___ Provided entries
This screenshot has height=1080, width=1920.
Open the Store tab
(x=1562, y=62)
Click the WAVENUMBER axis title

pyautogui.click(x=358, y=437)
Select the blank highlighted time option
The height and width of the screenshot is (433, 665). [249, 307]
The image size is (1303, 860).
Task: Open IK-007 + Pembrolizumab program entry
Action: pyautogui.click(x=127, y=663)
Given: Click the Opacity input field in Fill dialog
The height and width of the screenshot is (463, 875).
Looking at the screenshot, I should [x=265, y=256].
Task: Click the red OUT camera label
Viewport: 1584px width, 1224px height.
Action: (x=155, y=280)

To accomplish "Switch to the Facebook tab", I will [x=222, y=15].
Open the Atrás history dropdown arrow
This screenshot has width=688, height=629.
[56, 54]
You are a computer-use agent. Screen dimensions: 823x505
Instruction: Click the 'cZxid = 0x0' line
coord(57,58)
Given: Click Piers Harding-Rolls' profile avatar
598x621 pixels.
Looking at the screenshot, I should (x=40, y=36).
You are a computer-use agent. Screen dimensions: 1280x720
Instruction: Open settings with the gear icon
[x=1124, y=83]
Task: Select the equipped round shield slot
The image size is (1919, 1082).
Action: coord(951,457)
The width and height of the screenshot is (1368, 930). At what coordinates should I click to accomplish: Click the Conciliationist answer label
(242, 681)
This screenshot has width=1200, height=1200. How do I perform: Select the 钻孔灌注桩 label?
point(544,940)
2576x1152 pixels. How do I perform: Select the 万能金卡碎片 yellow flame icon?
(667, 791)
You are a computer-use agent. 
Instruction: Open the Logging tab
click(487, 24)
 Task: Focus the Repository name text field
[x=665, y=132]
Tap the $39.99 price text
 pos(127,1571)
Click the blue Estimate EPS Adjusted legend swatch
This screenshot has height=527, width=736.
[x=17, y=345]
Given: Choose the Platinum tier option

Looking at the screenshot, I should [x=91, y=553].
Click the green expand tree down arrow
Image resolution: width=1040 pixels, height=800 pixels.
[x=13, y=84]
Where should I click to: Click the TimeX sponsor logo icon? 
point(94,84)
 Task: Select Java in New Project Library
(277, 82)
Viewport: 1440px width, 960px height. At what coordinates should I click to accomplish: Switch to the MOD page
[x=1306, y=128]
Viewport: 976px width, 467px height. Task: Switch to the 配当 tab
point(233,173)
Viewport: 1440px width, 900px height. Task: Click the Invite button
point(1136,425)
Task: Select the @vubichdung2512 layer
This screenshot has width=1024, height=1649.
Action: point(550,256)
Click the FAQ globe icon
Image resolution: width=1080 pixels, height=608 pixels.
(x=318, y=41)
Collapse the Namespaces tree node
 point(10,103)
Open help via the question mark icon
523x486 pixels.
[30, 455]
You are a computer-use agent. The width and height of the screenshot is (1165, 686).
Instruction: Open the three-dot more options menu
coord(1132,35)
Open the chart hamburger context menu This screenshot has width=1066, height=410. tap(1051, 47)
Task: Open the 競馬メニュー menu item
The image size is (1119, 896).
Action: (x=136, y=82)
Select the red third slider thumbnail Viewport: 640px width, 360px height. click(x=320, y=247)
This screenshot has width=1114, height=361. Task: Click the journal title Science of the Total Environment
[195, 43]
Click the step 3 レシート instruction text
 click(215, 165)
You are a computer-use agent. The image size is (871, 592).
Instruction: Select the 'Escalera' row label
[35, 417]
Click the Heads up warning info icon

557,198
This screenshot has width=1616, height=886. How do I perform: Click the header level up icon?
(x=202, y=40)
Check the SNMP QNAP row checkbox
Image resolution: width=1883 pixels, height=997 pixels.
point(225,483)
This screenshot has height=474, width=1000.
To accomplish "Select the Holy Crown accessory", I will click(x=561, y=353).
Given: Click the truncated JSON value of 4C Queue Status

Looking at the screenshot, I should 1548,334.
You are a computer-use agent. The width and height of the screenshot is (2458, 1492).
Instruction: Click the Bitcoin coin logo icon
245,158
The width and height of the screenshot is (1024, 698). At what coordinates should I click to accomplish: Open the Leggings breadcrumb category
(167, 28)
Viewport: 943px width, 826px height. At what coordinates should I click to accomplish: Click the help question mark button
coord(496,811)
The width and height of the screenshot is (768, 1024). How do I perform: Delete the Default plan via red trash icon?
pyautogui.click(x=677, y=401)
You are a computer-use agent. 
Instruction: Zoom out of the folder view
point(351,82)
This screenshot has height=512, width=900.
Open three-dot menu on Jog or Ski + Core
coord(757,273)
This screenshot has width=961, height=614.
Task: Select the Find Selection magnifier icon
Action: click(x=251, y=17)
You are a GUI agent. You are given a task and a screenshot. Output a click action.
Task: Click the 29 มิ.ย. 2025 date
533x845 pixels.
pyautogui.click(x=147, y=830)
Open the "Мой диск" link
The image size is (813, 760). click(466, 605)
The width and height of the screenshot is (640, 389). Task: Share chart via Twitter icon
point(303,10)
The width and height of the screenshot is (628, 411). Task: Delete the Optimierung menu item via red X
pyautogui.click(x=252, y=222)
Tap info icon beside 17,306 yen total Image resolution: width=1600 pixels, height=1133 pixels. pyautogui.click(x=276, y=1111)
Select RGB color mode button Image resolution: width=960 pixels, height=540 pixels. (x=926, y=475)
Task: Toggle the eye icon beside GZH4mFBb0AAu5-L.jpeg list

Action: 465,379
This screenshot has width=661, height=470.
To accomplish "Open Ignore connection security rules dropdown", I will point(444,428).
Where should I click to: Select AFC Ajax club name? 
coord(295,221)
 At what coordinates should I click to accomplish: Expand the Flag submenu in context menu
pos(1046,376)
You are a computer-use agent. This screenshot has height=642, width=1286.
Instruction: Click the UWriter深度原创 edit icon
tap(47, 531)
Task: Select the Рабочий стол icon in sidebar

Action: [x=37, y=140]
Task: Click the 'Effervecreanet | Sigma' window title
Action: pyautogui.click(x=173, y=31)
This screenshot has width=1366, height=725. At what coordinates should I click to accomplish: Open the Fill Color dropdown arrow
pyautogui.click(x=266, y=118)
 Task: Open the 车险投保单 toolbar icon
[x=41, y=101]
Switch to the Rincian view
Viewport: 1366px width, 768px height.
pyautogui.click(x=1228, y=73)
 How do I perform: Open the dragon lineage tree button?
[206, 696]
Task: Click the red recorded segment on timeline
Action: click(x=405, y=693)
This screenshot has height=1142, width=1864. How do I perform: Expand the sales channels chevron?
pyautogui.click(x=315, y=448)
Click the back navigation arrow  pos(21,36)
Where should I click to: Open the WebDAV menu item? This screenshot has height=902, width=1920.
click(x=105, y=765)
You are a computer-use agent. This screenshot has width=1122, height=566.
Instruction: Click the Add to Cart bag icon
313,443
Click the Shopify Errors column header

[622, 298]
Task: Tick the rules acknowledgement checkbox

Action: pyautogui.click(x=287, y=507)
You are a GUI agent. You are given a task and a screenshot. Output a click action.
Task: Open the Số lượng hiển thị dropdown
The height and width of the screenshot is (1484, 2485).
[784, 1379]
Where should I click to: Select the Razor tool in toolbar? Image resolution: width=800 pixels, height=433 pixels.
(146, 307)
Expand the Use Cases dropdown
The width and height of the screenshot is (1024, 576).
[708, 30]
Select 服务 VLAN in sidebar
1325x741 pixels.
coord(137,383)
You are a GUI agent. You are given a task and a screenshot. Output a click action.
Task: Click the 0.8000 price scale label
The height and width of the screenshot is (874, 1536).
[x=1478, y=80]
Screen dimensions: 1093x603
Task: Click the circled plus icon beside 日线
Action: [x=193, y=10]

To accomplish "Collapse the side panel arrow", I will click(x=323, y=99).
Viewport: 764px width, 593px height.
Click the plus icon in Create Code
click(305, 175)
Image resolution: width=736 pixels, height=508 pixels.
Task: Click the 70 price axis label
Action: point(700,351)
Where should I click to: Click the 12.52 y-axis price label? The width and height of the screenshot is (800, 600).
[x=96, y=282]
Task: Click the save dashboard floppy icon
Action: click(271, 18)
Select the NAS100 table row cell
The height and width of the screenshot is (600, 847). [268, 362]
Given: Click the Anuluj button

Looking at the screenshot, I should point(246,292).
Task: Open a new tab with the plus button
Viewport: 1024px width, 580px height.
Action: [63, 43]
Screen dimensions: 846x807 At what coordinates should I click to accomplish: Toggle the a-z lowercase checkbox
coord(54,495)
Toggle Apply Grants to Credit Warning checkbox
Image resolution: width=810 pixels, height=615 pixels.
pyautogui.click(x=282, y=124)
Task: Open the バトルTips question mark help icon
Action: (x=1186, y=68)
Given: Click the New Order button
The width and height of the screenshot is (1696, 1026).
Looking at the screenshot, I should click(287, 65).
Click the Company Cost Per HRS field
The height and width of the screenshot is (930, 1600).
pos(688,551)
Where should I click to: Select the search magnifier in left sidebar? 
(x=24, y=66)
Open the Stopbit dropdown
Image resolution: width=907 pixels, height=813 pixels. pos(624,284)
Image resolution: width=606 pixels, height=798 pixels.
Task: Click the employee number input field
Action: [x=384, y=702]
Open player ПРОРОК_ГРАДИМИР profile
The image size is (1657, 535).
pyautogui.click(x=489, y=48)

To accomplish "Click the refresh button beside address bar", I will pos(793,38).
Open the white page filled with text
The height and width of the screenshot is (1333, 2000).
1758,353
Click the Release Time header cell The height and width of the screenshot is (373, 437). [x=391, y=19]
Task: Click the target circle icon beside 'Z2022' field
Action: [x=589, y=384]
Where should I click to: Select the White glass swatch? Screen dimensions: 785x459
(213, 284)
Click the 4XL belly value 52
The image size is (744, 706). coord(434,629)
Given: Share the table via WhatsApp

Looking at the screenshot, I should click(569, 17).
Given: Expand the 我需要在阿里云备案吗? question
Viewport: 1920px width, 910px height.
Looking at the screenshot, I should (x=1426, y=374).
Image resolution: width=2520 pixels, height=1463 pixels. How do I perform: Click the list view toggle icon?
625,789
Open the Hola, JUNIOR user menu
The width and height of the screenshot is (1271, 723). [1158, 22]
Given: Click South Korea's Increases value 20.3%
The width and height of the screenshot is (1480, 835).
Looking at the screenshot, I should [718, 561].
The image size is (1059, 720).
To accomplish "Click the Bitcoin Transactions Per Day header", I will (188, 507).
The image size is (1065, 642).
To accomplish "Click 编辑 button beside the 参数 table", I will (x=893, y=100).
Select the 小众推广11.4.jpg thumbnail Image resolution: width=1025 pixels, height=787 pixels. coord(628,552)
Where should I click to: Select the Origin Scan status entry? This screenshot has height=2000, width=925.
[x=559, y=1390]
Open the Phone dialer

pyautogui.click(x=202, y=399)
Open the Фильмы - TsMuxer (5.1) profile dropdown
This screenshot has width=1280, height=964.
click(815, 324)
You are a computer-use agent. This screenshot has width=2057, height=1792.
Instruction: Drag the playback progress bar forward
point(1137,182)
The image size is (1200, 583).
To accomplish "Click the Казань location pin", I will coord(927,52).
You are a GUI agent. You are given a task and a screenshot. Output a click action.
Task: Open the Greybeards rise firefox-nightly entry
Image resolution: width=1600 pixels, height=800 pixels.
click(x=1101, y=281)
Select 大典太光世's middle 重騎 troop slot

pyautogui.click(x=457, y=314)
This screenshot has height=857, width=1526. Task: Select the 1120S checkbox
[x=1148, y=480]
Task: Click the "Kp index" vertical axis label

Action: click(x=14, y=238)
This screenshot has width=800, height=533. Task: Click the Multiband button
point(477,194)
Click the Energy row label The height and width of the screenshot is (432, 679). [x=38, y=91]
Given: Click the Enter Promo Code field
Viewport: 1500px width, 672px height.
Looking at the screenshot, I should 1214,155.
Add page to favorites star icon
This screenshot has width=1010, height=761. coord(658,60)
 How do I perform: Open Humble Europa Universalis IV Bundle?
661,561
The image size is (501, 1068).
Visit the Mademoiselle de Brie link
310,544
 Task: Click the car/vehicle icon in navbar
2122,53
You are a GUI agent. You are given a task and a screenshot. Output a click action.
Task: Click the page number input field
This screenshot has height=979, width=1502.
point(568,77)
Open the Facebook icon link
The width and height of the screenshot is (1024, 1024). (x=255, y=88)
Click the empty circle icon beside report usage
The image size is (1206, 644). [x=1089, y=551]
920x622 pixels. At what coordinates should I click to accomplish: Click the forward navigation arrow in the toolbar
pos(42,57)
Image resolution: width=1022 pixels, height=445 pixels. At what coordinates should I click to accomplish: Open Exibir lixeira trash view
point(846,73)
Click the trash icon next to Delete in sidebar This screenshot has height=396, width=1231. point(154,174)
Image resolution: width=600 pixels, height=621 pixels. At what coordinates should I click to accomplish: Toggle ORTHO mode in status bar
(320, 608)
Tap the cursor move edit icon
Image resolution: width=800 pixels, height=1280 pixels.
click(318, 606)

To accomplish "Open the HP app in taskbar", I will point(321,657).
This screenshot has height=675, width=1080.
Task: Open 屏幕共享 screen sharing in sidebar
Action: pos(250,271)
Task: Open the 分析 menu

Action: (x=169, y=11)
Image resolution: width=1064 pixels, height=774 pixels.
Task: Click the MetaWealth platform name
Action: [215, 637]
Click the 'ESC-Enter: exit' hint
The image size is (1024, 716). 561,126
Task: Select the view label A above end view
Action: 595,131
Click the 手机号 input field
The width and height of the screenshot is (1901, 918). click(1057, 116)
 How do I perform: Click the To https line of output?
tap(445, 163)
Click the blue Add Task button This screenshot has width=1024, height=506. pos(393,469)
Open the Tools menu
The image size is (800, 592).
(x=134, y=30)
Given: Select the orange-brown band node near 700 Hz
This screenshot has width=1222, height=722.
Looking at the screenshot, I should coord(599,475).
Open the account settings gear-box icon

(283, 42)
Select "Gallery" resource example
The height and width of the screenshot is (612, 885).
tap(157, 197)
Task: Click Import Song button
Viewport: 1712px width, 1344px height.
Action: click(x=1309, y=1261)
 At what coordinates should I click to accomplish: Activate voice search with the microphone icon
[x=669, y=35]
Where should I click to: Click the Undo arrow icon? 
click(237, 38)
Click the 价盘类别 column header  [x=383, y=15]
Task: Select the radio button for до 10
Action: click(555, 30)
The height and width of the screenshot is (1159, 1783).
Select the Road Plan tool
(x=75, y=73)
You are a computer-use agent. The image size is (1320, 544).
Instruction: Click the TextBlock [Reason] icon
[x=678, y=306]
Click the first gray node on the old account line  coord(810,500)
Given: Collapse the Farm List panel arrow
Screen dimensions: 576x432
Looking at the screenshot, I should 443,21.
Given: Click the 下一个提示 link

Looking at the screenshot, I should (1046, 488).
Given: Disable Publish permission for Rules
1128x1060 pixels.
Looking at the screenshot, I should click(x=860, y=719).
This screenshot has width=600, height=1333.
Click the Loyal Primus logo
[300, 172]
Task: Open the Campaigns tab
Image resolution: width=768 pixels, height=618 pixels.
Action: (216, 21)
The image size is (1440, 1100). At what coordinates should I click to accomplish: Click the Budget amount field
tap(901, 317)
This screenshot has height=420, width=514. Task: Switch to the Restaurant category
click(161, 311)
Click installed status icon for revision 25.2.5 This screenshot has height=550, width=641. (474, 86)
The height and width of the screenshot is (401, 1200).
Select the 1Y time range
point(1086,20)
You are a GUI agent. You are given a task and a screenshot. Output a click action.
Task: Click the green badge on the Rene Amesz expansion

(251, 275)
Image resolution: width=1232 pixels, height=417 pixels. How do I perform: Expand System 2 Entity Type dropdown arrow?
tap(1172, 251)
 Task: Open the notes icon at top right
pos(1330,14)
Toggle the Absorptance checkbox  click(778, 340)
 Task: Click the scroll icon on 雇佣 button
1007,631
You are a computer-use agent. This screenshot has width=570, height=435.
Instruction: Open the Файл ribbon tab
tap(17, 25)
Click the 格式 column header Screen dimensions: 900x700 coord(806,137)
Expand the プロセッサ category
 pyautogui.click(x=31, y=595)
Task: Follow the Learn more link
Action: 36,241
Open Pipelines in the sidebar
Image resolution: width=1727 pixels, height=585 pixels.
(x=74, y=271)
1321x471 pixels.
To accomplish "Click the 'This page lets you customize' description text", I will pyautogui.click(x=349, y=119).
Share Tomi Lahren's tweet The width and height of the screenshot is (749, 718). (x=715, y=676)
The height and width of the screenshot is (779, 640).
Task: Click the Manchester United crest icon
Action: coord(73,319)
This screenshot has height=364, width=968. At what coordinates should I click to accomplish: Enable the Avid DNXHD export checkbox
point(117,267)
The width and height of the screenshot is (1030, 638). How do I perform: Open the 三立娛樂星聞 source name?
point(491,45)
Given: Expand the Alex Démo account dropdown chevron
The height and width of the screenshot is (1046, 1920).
______
Instructions to follow
Go through the records above and return each line in which the word "thumbnail" occurs.

Your response
Select the red third slider thumbnail Viewport: 640px width, 360px height. click(x=320, y=247)
Select the 小众推广11.4.jpg thumbnail Image resolution: width=1025 pixels, height=787 pixels. coord(628,552)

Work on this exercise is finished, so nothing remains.